----- BEREITGESTELLTER TEXT

Angesichts der wachsenden Infektionsgefahr im berüchtigten Moria-Lager auf Lesbos, wo 20.000 Menschen auf engstem Raum zusammengepfercht sind, haben die Flüchtlinge dort begonnen, ihren Schutz selbst in die Hand zu nehmen. Sie gründeten Mitte März die Gruppe „Moria Corona Awareness Team“. Sprecher ist der 30-jährige Apotheker Deen Mohammad Alizadah, der 2018 mit seiner Familie aus Afghanistan floh und seit November 2019 in Moria lebt.

„Das Coronavirus ist unsere größte Sorge“, erklärte er am Dienstag in einem Interview mit der taz. „Ein Ausbruch wäre hier sehr gefährlich und würde in kurzer Zeit viele Menschen infizieren. Die wichtigste Vorsichtsmaßnahme ist physischer Abstand, wie man es überall auf der Welt zu praktizieren versucht. Hier ist das völlig unmöglich.“

Ihr Team hätten sie gegründet, weil „es keinerlei offizielle Hilfe gab, um mit der Pandemie umzugehen – nicht einmal Informationen. Wir wollten immerhin das tun, was in unserer Macht steht, um uns zu schützen.“ Die 40 Teammitglieder – Flüchtlinge aus sechs verschiedenen Ländern – sind dreimal die Woche im Lager unterwegs, um trotz der widrigen Bedingungen zu helfen und aufzuklären.

Am 10. Mai und damit bereits zum zweiten Mal innerhalb weniger Wochen richtete das Corona Awareness Team einen Brief an die EU, die Regierungen der Mitgliedsländer und die Öffentlichkeit. Sie empören sich darin über die bisherige Tatenlosigkeit und das Schweigen der Politik.

„Wir fragen: Sind wir es nicht wert, eine Antwort zu bekommen, während so viele über Moria sprechen und ein deutscher Minister es sogar ‚Europas Schande‘ nannte?“ Gemeint ist Entwicklungsminister Gerd Müller (CSU), der mit dieser Aussage Anfang des Monats lediglich auf den Punkt brachte, was das gewollte Ergebnis der EU-Politik ist.

„Schon über zwei Monate sind vergangen, in denen dieses und andere Lager die Coronakrise ohne jede Hilfe meistern mussten. Wir waren auf uns allein gestellt und haben versucht, uns zu helfen, so gut wir konnten.“ Noch immer hätten sie im Lager nur drei Stunden am Tag Wasser. Sie fordern Unterstützung bei der Lösung der „brennendsten Probleme“ wie Wasser, Müll, Isolation, Essensausgabe, Hygiene und Desinfektion, Feuerschutz, Sicherheit und Bildung.

Auch in anderen Lagern ist die Situation zugespitzt. Im überfüllten Camp auf der Insel Samos, wo 7000 Menschen in einer ehemaligen Militäranlage für rund 650 Personen leben, brachen Ende April zum wiederholten Mal verheerende Brände aus, bei denen rund 500 Flüchtlinge ihr Obdach und Hab und Gut verloren.

----------
----- DATENAUSZÜGE

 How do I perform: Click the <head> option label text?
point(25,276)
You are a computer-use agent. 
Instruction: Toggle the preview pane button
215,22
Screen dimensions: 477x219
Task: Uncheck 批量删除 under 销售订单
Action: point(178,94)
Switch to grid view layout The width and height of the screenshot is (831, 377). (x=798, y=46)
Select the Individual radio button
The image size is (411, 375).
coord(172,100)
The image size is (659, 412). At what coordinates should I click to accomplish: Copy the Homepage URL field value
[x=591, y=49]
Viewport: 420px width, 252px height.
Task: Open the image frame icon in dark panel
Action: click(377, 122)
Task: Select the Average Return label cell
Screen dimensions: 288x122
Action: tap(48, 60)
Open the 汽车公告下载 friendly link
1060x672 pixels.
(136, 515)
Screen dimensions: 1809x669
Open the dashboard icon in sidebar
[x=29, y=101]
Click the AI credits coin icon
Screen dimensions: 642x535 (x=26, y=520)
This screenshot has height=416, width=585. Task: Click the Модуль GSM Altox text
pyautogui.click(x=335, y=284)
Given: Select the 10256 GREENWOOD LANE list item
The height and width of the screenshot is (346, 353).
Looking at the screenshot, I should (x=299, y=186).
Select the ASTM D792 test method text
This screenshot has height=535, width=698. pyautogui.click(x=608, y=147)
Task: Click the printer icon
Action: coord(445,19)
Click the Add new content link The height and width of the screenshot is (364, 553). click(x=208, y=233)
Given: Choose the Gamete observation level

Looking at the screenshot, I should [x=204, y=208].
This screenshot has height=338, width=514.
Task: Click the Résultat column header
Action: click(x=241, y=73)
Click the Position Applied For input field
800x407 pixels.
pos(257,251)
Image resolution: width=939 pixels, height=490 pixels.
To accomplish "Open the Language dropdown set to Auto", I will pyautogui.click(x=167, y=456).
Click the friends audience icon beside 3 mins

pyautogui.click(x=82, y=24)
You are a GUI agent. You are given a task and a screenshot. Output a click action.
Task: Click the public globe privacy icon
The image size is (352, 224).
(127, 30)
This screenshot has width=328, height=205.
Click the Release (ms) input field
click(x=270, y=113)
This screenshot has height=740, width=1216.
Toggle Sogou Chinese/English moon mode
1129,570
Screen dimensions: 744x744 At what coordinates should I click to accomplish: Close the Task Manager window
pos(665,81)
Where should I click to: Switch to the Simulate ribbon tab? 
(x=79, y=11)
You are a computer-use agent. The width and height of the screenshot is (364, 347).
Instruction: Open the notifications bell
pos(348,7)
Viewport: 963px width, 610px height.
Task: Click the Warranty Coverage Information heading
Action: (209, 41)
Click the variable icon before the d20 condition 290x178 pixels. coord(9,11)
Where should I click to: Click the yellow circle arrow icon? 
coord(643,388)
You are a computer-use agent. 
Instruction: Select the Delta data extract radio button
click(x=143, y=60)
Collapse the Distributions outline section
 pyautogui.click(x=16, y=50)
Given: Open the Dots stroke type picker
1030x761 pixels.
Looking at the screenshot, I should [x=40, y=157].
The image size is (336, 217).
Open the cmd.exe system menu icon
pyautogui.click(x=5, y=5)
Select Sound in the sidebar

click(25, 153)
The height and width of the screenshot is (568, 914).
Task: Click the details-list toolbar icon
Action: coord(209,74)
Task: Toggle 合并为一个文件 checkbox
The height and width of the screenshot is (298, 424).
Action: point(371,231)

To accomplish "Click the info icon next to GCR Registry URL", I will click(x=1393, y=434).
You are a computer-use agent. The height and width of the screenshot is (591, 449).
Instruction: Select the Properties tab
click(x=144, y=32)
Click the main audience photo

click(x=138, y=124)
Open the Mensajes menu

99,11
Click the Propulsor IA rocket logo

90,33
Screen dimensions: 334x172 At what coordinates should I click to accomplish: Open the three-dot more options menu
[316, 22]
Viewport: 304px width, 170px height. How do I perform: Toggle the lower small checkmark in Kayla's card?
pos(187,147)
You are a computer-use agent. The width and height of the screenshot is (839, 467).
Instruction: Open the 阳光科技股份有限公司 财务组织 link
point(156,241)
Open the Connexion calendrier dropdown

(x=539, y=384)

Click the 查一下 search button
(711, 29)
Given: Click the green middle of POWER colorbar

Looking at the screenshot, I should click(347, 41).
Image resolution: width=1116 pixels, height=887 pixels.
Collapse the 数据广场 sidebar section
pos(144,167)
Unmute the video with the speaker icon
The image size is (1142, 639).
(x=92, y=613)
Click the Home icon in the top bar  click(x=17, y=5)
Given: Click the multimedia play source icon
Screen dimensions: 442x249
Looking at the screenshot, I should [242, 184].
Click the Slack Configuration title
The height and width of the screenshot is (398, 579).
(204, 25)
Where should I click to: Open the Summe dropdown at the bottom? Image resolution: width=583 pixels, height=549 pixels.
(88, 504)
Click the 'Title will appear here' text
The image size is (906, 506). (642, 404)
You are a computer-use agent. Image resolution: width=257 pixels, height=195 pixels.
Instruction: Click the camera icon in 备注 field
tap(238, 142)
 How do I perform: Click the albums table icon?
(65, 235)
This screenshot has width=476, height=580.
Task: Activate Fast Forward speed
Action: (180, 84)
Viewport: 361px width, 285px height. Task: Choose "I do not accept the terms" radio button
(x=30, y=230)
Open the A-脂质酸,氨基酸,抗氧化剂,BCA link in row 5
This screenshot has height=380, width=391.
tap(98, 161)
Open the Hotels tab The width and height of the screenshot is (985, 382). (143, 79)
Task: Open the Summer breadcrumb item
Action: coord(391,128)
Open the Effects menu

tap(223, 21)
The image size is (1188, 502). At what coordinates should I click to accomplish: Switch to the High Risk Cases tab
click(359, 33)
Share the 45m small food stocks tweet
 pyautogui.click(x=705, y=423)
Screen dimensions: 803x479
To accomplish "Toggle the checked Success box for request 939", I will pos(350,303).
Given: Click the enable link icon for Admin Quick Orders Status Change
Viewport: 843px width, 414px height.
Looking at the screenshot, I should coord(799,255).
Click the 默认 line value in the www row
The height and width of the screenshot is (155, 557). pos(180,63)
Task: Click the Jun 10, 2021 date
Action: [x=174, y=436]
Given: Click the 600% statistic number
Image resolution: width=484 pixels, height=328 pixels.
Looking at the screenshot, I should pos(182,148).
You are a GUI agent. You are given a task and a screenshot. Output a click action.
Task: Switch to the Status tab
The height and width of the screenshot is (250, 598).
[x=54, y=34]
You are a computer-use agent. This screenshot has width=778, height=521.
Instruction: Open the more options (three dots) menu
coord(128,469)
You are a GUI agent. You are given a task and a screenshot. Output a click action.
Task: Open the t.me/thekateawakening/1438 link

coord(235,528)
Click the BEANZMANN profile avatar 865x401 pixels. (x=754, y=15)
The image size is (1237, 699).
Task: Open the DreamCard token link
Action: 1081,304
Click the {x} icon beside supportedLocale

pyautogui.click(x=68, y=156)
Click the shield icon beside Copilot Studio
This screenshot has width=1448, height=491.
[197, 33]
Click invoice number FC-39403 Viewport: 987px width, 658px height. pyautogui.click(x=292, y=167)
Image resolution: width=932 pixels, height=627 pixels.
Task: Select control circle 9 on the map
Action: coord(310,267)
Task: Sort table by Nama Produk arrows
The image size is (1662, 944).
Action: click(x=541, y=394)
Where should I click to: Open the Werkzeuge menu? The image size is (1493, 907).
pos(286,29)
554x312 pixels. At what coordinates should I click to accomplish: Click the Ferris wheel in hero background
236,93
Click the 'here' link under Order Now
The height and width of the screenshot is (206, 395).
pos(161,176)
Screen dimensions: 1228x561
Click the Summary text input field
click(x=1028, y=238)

----------

- ZU LÖSENDE AUFGABEN
(a) Kopiere aus dem Text über das Moria-Lager wortgetreu die Stelle von „Auch in anderen“ bis „und Gut verloren.“.
(b) Schreibe den Text über das Moria-Lager im Anschluss an seinen letzten Satz weiter.

- ERGEBNISSE JE AUFGABE
(a)
Auch in anderen Lagern ist die Situation zugespitzt. Im überfüllten Camp auf der Insel Samos, wo 7000 Menschen in einer ehemaligen Militäranlage für rund 650 Personen leben, brachen Ende April zum wiederholten Mal verheerende Brände aus, bei denen rund 500 Flüchtlinge ihr Obdach und Hab und Gut verloren.

(b)
Die Ankündigung mehrerer EU-Länder, ein paar Dutzend oder Hundert Flüchtlingskinder aufzunehmen, kann nur als Spott gelten. Die deutsche Regierung hatte Anfang April die Aufnahme von 50 Flüchtlingskindern versprochen, die vom Virus besonders gefährdet sind. Doch sogar diese lächerliche Zahl war eine Mogelpackung, wie sich schnell herausstellte. Von den 47 Kindern und Jugendlichen, die am 18. April in Hannover ankamen, stand keines auf einer Liste mit Vorerkrankten, die Hilfsorganisationen erstellt hatten. Stattdessen hatte fast die Hälfte von ihnen Verwandte in Deutschland und damit einen rechtlichen Anspruch auf Familienzusammenführung.

Die Forderungen der Flüchtlinge müssen dringend erfüllt und alle Vorerkrankten – allen voran Frauen und Kinder – sofort gerettet und aus den Lagern evakuiert werden. Doch die gesamte Erfahrung der letzten Jahre beweist, dass Appelle an die Regierung oder die EU nutzlos und irreführend sind. Die Millionen Flüchtlinge sind für die herrschende Klasse lediglich ein lästiges Nebenprodukt, ein Kollateralschaden ihrer Kriegspolitik, den es einzudämmen und wenn nötig zu beseitigen gilt. Bestenfalls dienen sie als Sündenbock, um den giftigen Spaltpilz des Nationalismus und Rassismus in der Bevölkerung zu verbreiten.

Der Appell der Moria-Flüchtlinge wird deshalb in der Politik- und Konzernelite Europas auf taube Ohren stoßen. Er muss sich an die internationale Arbeiterklasse richten, die mit der Öffnungskampagne aller Regierungen unter hoher Lebensgefahr zurück in die Betriebe gezwungen wird. Alle Arbeiter in Europa – ganz gleich welcher Herkunft – müssen dringend Schutz- und Aktionskomitees gründen, um der tödlichen Ultima Ratio der EU ihre eigene Perspektive entgegenzusetzen: die Vereinigung von Flüchtlingen und Arbeitern in ganz Europa und weltweit gegen die kapitalistische EU und für die Vereinigten Sozialistischen Staaten von Europa.